Oldie but a Goodie

This was taken from my old blog… gramatical errors in tact.
To be further developed.

Wednesday, January 12, 2005

Sex and the Garden

I once had a friend that hired guys to dig out all of these big, beautiful, established Echium plants that filled her front yard. Her reason being, as she whispered-”they look too phallic”. ”Of course they do, that’s the point!”, I said, not whispering. Echiums are these amazing, native, flowering shrubs that reseed all over the coast. The flowers look like huge, purple spears that burst up from the foliage of the plant. Some cultivars have smaller flowers, some have larger ones- all interesting and beautiful in a garden. And, yes- completely phallic. I stood there wondering what the hell she was thinking. You’re that bothered by a penis-looking plant to pay someone to dig it out? I have decided, there are two types of people in this world; the kind that embrace the penis-looking plants and the kind that don’t. From that moment on- I knew which one I was.

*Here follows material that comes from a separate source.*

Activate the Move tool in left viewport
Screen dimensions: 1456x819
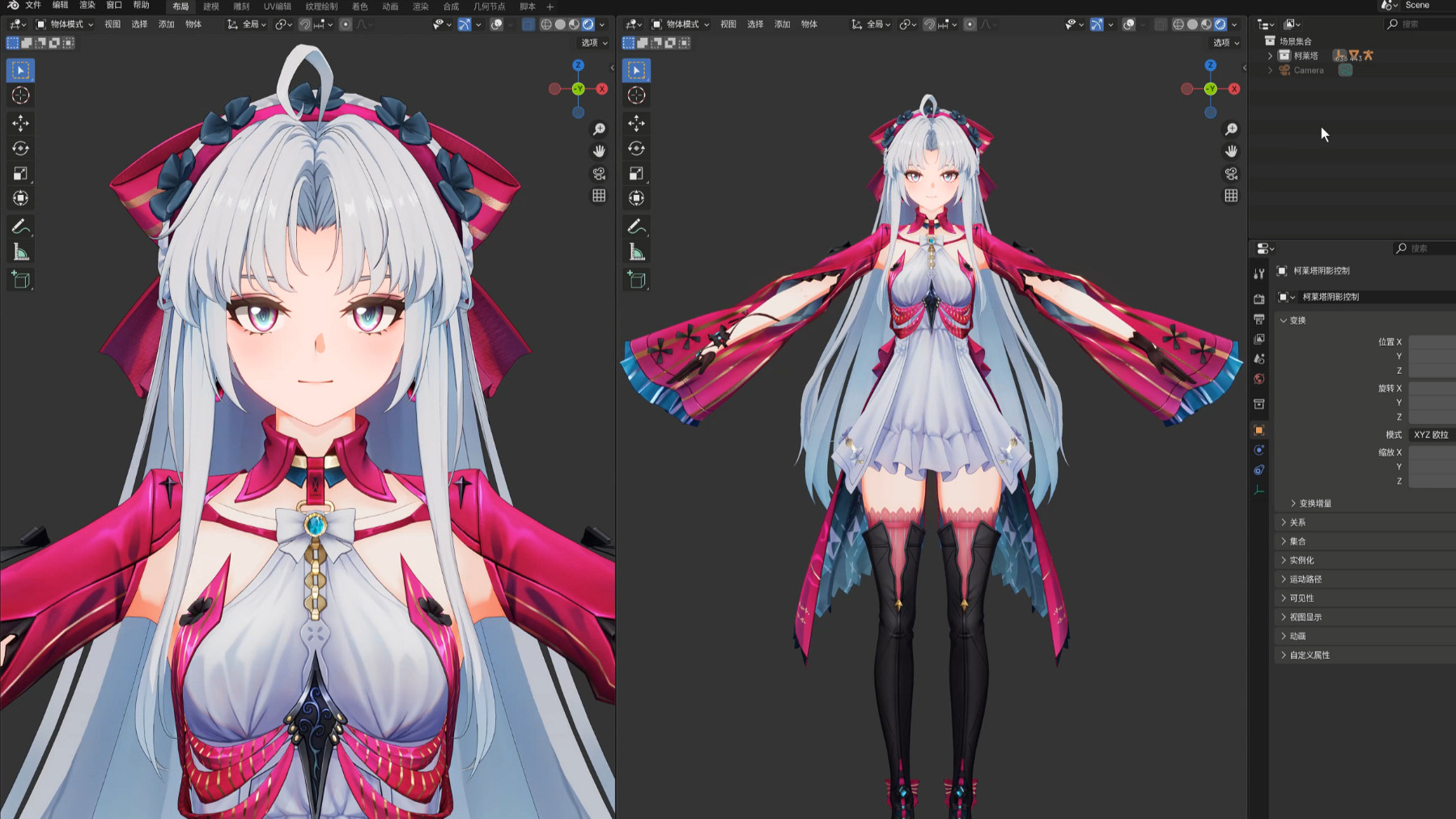tap(21, 123)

I can’t help but wonder….when it comes to gardens, are we trying to weed out the sex?
Anyone who has actually spent time in a garden would relate to what I’m saying, gardens are sex! Other than the obvious, like Echium’s penis flowers or the flowering vine ‘Clitoria’ (wonder what that was named after?), there are more discretely sexual plants. Look at a Fig tree in full fruit and tell me that doesn’t look like some good sex to you. But now the latest trend is to take sex out of the garden. Botanists have developed self-pollinating fruit trees, vegetables, and berries. Before this you had to buy a male and a female to produce fruit, now you can just buy one. You can even buy one with multiple grafts and have ten different varieties on one tree…wouldn’t it be better to buy ten trees for some good, old fashion group pollinating?

I drove by my friend’s house on the way home today and slowed to look at her yard. There was nothing except for one, lone Myoporum tree…how depressing. I would much rather a yard full of penises than a sexless garden, but that’s just me.